■ **WHAT YOU HAVE TO DO**
Whatever lies between the line that holds "Given: Open Amalia Cabelin Casero's name link" and the final line of the records below, both included, should be repeated exactly; leave out the pictures and add nothing.

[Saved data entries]

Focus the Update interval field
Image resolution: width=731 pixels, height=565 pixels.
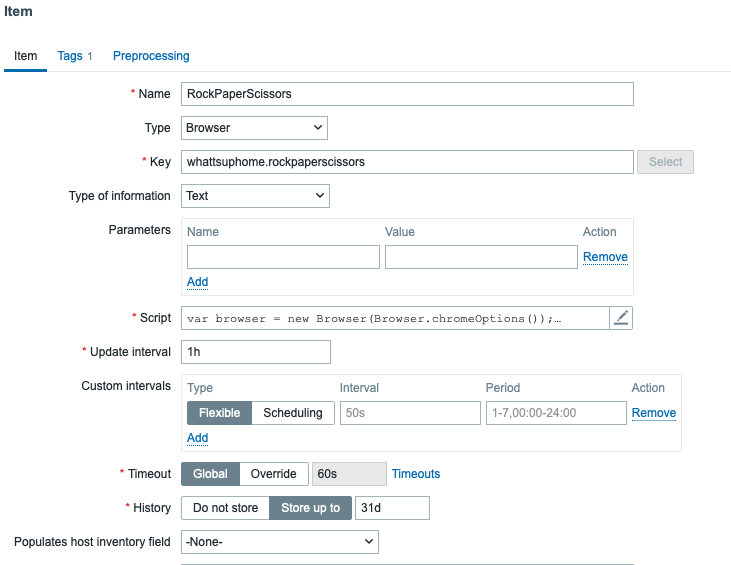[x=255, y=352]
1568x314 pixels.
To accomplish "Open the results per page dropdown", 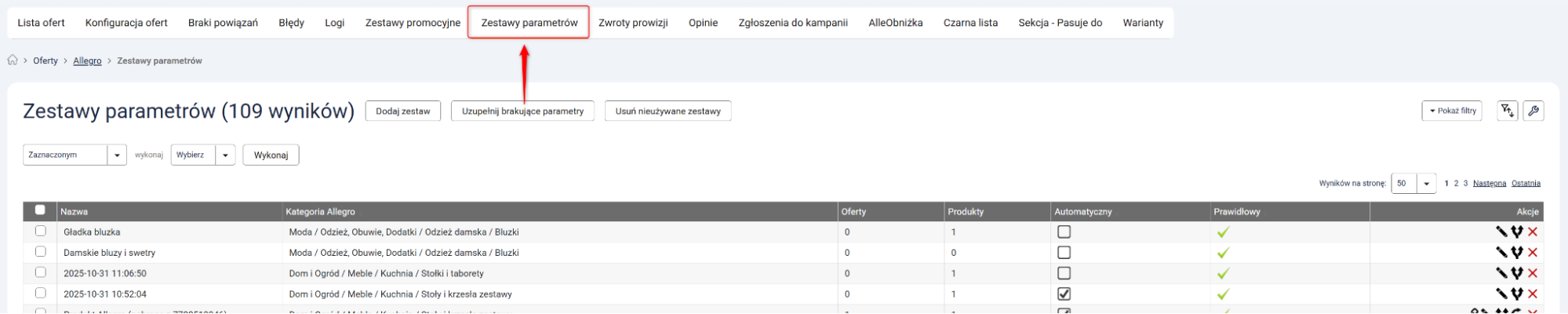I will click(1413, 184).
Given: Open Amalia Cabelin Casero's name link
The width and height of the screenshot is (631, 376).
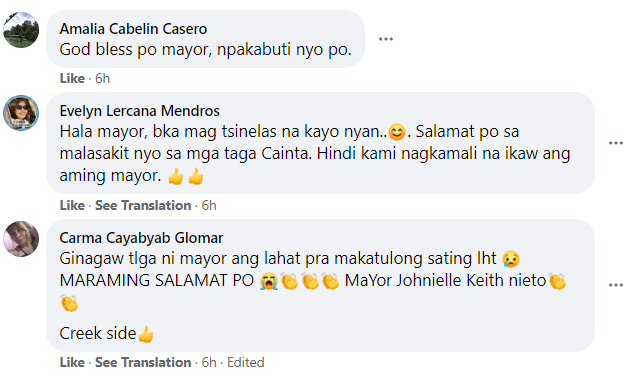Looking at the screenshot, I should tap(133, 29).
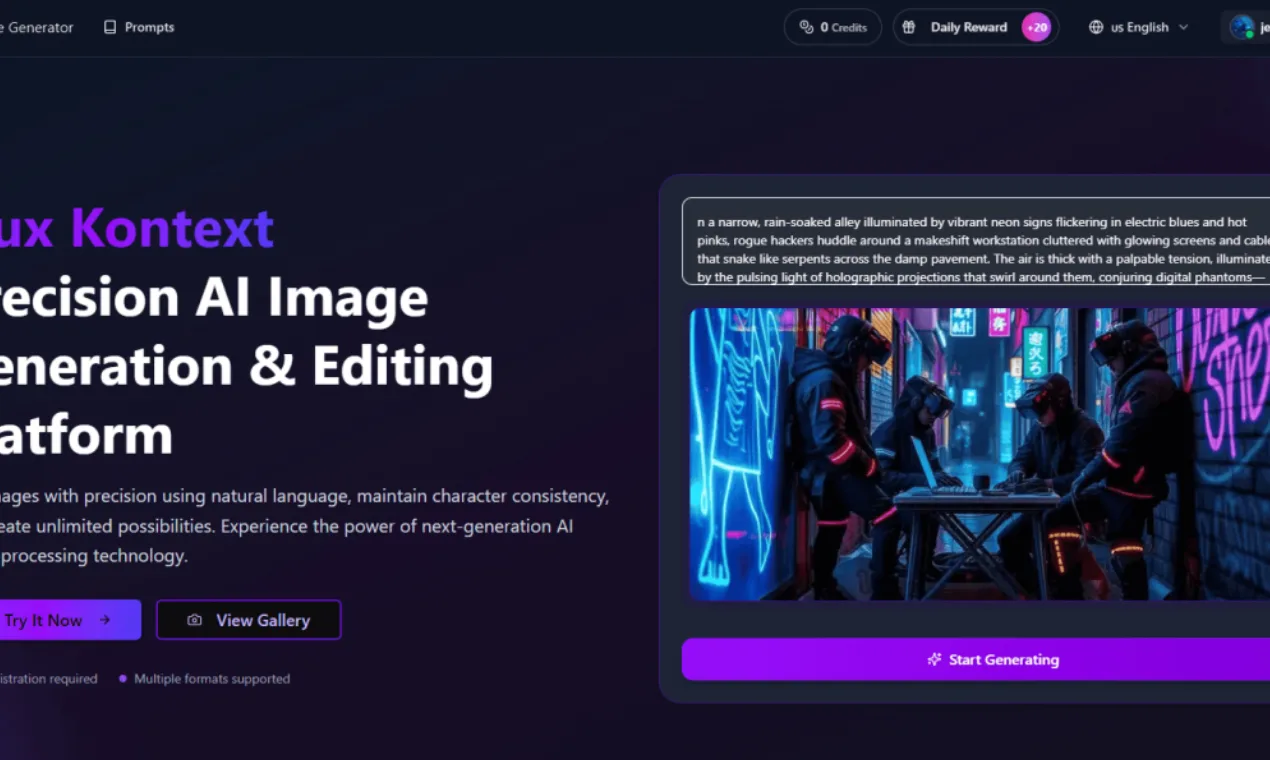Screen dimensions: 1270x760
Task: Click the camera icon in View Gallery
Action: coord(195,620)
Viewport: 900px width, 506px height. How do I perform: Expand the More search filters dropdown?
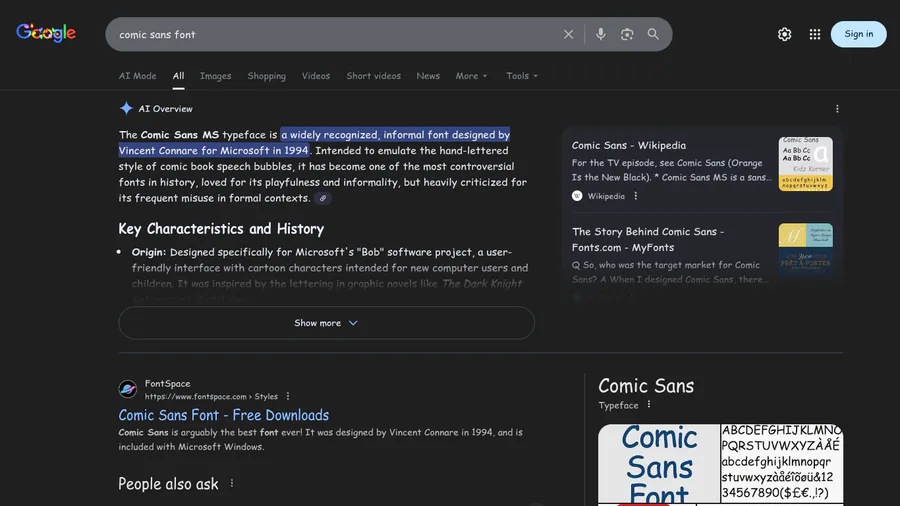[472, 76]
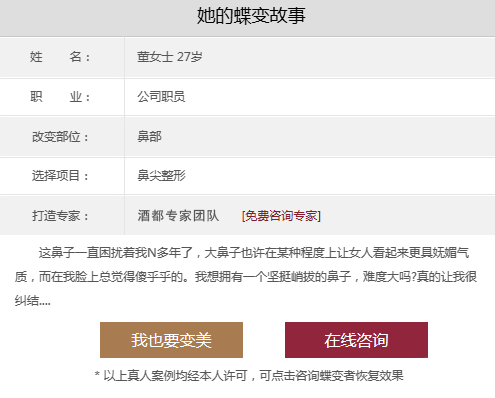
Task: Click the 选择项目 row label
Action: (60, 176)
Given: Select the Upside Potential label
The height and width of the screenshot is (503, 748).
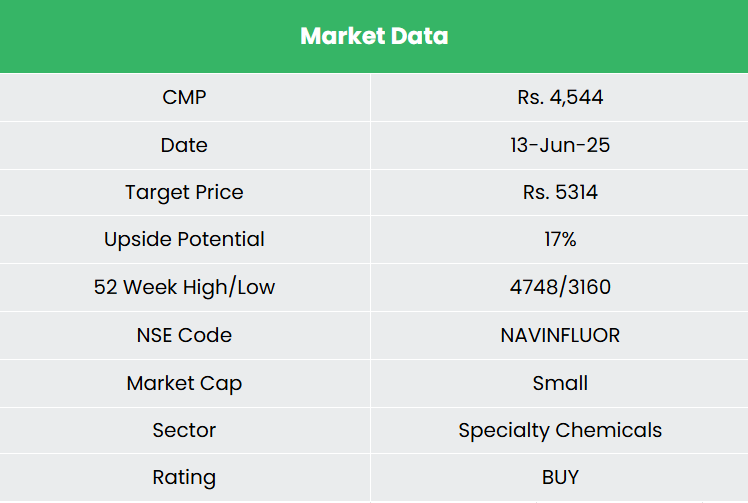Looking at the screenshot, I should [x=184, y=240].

■ **TASK RESPONSE**
Given: Open Amalia Cabelin Casero's name link
The width and height of the screenshot is (631, 376).
Looking at the screenshot, I should tap(133, 29).
Screen dimensions: 1270x760
Task: Click the camera icon in View Gallery
Action: coord(195,620)
Viewport: 900px width, 506px height. How do I perform: Expand the More search filters dropdown?
[472, 76]
Task: Click the 选择项目 row label
Action: (60, 176)
Given: Select the Upside Potential label
The height and width of the screenshot is (503, 748).
Looking at the screenshot, I should [x=184, y=240].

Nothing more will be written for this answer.